** СТРАНИЦА **
============================================================
Петр Великий был весьма заинтересован в распространении Православия в Китае и для этой цели предложил отправить туда русскую делегацию. Следует заметить при этом, что китайцы были не настолько готовы принять русских, насколько Петр — послать их туда. Остается только догадываться, религиозными или политическими соображениями руководствовался Петр I в этом вопросе[242]. Китайцы отнесли членов русской миссии к числу государственных служащих Китая, поскольку те исполняли обязанности капелланов по отношению к лицам православного происхождения, состоящим на службе в императорской гвардии. Это положение, при котором все миссионеры считались китайскими служащими, продолжалось до 1737 года. И далее, вплоть до 1858 года, Миссия пользовалась поддержкой китайского правительства[243].

Изначально религиозная деятельность русских заключалась в окормлении албазинских поселенцев. Кроме этого, члены Миссии были заняты изучением восточных языков. «Собственно миссионерской деятельности на практике не осуществлялось… В течение двух столетий Православная миссия в Пекине ограничивалась научными исследованиями и разработками»[244].

Возрождение миссионерской активности началось в 1858 году, когда дипломатический корпус отделился от Миссии. Монах Исаия Поликин сумел организовать православный приход в Дун-Динане. Он очень много сил отдавал подготовке китайского духовенства, но дело продвигалось крайне медленно. До 1884 года в Китае не было ни одного священника-китайца. Опыт этой Миссии, более известной своими учеными-востоковедами и их трудами, явился хорошим уроком для современной православной миссиологии. Как замечает преосв. Анастасий Яннулатос, «все факты говорят о том, что одной только, даже серьезной, теоретической основы, подкрепленной хорошим образованием и благими намерениями, недостаточно для уверенного и плодотворного функционирования миссии… Православные не сумели использовать благоприятные обстоятельства, которые способствовали распространению веры»[245].

Характер миссионерской работы изменился с прибытием о. Иннокентия Фигуровского. Он успешно справился с четырьмя стоявшими перед ним задачами. Во-первых, с помощью катехизации и с каждым разом все более наполненной богословским содержанием проповеди следовало углубить знания китайских христиан. Во-вторых, особое внимание нужно было уделить молодежи, и в частности усовершенствовать школьную систему. В-третьих, стояла задача наладить печатное дело. Первой продукцией вновь созданной типографии стал русско-китайский словарь. Четвертая задача заключалась в расширении общественной деятельности и открытии новых миссионерских пунктов. Однако почти все усилия о. Иннокентия пошли насмарку во время печально известного боксерского восстания. Все храмы, кроме одного, были сожжены, типография и библиотека разгромлены. Среди пострадавших оказались все христианские конфессии, представленные в Китае, но наибольшие потери понесло Православие[246].
============================================================
** ФРАГМЕНТ НАБОРА ДАННЫХ **
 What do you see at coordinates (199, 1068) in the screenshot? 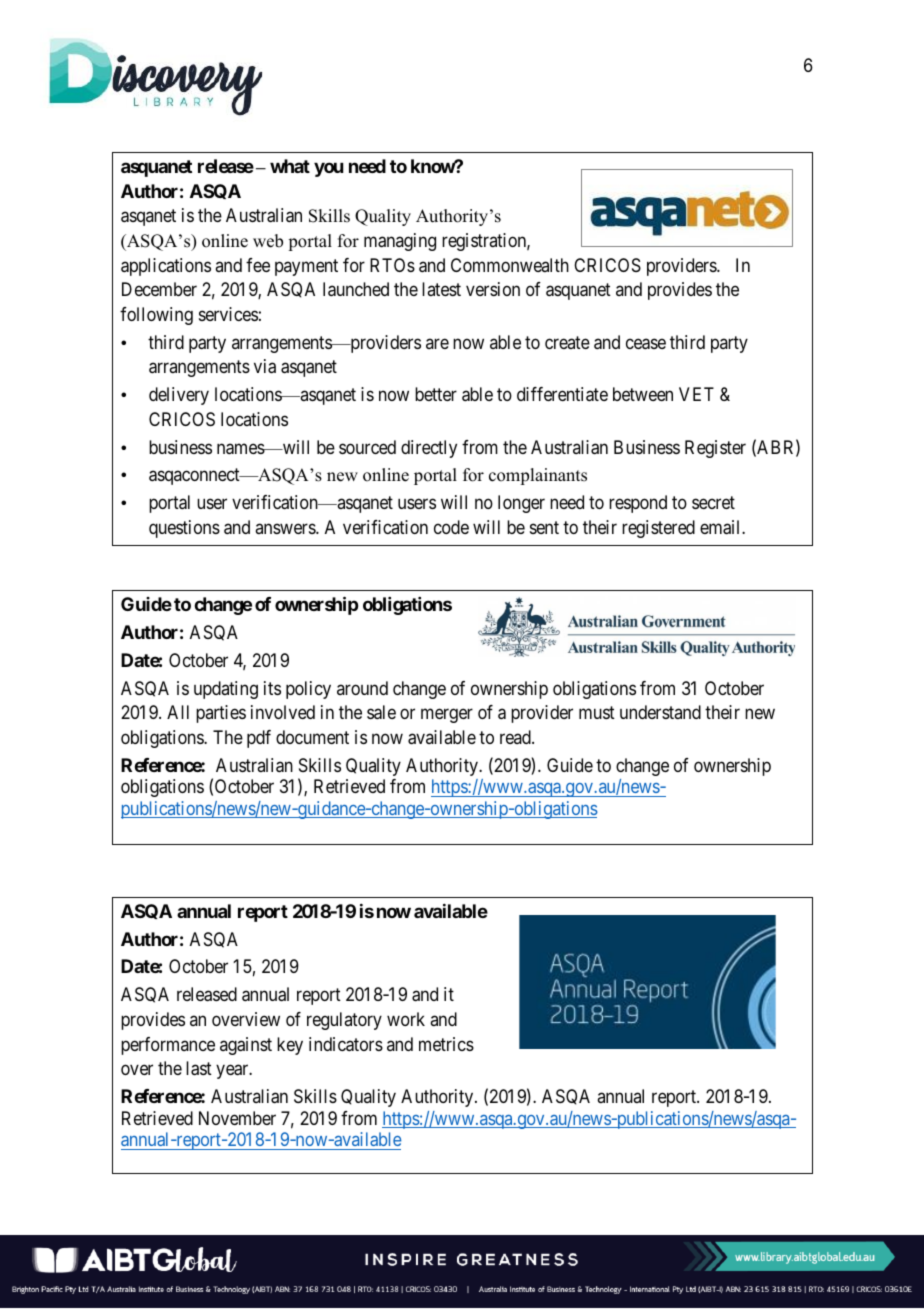
I see `last` at bounding box center [199, 1068].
============================================================
Выведите, пожалуйста, дословно отрывок из текста о православной миссии в Китае: от слов «Петр Великий был» до слов «поддержкой китайского правительства[243].» включительно.

** ОТВЕТ **
Петр Великий был весьма заинтересован в распространении Православия в Китае и для этой цели предложил отправить туда русскую делегацию. Следует заметить при этом, что китайцы были не настолько готовы принять русских, насколько Петр — послать их туда. Остается только догадываться, религиозными или политическими соображениями руководствовался Петр I в этом вопросе[242]. Китайцы отнесли членов русской миссии к числу государственных служащих Китая, поскольку те исполняли обязанности капелланов по отношению к лицам православного происхождения, состоящим на службе в императорской гвардии. Это положение, при котором все миссионеры считались китайскими служащими, продолжалось до 1737 года. И далее, вплоть до 1858 года, Миссия пользовалась поддержкой китайского правительства[243].